MathType 6.6

Share this on social media:

Since we last reviewed it, two and a half years ago, the world's most widely used graphical equation editor has seen several updates and incremental service releases. From the full digit version 6 at that time, we are now (as I write this) at the recently released 6.6a.

As an already mature product, MathType now develops by subtle enrichment rather than bolting on new headline features, and the first thing a version 6 user would notice on upgrading now is a general and indefinable feeling of everything that used to work well now working even more smoothly. At the same time (and more importantly) there is also recognition of, and proactive response to, changes in the larger computing environment. Design Science has, unlike some providers, demonstrated a consistently clear understanding that mathematical notation is communication, and only one component within a structure that is developing organically on several levels. A simplistic diagram of that structure would depict it as a tension between one dominant content platform, its principle challengers, the complex collectivity of other applications, and continuous evolution of the World Wide Web as a connecting medium. MathType has, so far, very successfully ridden the resulting currents.

Thorough support for MathML and TeX, and a spectrum of inboard converters, mean that it's now fairly easy to transfer material across a very wide range of other applications. From Maple and Mathematica (bringing in symbolic results) on into Adobe PhotoShop (specialised annotation of those results for publication) is a simple matter of drag and drop, as is two-way transfer between MathType and many wiki based resources. If you make use of web 2.0 tools like Google Docs or Wolfram Alpha, there are converters available to shift material back and forth between those and your own desktop tools.

If you can’t immediately achieve the result you want, it's worth spending some time getting your setup right so that everything runs transparently in future. Within MathType itself, options such as the cut and copy preferences (almost 70 variants) may need tweaking. Your system settings and choice of browser may affect things. On my review machine, Google Chrome is exasperatingly recalcitrant and it took me a little while to get the trick of importing PlanetMath content properly, but persistence paid off handsomely.

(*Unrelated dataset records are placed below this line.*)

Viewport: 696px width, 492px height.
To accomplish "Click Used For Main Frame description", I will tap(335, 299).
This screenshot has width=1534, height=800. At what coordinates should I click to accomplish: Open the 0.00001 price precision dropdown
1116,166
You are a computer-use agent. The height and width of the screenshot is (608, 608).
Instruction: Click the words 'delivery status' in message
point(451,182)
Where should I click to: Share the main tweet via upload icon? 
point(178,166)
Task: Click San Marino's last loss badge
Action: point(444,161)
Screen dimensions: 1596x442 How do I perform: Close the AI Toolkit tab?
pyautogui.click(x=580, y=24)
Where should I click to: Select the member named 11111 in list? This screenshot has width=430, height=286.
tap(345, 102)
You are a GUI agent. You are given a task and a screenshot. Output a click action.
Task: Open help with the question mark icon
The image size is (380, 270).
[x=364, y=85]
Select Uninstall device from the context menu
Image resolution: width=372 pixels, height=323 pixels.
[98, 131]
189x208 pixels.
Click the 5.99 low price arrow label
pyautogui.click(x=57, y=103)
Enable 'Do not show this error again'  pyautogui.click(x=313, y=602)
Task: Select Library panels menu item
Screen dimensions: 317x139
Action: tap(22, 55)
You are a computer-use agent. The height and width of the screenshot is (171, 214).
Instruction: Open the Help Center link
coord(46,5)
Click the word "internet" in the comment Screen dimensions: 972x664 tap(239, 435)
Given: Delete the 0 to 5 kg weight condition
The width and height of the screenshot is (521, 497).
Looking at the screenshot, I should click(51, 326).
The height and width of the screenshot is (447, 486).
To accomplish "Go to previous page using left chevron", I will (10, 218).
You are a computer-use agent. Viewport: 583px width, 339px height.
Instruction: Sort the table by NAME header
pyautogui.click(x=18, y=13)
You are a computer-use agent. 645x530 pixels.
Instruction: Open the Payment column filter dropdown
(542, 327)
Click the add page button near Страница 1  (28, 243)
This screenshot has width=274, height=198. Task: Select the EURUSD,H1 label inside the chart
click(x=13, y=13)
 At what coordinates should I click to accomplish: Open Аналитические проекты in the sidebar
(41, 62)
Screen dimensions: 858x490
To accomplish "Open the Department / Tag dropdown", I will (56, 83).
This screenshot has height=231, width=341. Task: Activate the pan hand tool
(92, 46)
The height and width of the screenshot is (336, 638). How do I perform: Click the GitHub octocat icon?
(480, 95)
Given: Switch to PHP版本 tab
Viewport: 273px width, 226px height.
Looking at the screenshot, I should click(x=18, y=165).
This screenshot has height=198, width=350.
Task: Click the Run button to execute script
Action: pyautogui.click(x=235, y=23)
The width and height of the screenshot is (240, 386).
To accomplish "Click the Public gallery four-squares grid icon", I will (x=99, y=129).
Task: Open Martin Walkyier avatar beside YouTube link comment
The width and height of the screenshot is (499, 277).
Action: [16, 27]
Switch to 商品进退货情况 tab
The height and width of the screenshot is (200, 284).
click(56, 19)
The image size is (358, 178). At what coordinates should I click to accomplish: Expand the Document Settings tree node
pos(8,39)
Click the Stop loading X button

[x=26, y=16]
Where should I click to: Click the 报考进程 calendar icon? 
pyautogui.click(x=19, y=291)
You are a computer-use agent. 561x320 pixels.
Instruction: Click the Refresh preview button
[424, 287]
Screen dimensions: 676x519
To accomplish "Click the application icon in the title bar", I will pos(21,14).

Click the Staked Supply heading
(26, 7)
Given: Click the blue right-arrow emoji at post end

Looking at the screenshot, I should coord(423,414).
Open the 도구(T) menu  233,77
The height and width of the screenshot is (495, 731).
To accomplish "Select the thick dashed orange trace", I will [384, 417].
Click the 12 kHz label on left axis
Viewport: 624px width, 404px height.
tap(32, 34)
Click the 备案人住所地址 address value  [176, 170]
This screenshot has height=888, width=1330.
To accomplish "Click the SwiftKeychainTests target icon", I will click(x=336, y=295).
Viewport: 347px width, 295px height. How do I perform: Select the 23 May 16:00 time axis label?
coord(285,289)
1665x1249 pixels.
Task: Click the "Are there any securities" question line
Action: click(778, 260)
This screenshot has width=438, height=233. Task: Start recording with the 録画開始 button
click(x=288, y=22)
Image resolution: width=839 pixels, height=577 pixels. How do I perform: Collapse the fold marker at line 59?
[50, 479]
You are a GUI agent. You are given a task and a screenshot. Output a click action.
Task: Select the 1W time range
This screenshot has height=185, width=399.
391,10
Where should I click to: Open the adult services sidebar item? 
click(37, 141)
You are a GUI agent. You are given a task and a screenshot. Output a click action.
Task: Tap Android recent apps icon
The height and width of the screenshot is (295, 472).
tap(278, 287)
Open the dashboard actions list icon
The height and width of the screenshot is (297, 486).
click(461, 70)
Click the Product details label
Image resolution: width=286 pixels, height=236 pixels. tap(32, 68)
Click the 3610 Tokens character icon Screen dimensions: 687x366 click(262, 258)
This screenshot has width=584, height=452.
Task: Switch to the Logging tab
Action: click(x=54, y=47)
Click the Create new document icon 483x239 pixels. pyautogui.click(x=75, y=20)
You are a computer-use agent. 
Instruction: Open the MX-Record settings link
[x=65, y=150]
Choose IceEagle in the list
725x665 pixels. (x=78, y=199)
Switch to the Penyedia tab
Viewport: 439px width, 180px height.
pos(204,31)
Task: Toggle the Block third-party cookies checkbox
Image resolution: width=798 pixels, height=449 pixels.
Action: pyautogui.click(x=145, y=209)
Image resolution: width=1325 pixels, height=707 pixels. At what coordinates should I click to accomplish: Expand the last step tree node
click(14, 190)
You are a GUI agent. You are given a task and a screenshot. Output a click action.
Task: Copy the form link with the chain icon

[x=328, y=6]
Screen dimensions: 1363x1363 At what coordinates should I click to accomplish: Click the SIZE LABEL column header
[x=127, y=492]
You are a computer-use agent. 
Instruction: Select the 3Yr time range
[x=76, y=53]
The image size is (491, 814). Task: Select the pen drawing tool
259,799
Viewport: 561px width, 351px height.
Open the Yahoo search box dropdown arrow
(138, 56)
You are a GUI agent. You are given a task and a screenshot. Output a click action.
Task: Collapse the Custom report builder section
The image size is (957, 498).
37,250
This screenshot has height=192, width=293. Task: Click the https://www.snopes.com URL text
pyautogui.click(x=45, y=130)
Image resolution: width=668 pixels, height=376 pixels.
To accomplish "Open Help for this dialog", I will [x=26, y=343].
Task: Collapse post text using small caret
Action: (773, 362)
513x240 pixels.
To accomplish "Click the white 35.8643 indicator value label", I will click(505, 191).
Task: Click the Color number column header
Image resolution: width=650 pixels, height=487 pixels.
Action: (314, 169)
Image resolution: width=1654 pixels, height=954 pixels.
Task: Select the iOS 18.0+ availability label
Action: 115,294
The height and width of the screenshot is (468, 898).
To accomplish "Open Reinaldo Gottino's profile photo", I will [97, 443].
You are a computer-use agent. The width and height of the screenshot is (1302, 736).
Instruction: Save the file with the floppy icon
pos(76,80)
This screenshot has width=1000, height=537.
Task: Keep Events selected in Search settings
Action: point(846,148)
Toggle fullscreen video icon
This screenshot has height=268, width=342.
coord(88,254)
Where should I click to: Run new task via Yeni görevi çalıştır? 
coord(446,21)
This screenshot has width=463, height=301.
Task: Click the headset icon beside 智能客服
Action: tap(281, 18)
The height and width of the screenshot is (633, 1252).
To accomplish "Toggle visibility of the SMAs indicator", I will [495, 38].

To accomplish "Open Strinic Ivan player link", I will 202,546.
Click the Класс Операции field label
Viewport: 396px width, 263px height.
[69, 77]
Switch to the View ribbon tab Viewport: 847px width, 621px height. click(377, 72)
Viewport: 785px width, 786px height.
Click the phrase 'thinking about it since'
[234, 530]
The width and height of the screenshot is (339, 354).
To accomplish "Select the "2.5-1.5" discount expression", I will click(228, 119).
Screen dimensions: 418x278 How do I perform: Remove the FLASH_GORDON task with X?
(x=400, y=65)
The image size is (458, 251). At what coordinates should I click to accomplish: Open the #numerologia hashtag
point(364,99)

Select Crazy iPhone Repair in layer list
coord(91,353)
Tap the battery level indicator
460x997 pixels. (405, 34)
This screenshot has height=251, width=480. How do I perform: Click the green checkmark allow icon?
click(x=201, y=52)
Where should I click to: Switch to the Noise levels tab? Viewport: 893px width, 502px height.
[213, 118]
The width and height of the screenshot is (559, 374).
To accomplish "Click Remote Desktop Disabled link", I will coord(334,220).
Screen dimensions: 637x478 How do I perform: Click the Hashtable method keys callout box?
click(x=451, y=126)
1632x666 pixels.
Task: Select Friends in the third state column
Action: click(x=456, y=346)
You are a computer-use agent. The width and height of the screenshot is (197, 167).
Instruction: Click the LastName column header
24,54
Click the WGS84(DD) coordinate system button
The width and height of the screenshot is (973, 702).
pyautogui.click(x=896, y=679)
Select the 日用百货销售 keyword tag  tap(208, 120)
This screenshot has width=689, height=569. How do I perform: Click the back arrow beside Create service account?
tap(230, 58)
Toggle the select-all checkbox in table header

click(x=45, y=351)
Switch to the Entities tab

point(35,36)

In a Windows 7 environment, especially for those who work extensively with Microsoft Word, the new enhancements to exploit its facilities are themselves enough reason for making the upgrade. Support for Microsoft's MathML-based Math Input Panel (MIP), including specific mathematical handwriting recognition even on complex two dimensional notation constructs like matrices or limits, is fluid. That last is probably the single facet that most impressed me at a gut level: I expected it to work crudely, but it is actually a leap forward in usability. Suggestions that MIP competes with third-party software are answered here: MathType has turned the tables to use MIP in strengthening its own position.

In the first paragraph I referred an 'equation editor'. I did so because most people still think of it as such: a more powerful form of the built in equation editor which came with their word processor. Like some other special function utilities, however, MathType has evolved into something more strategic; a better description of the product as it now manifests itself would be 'mathematical materials handler'.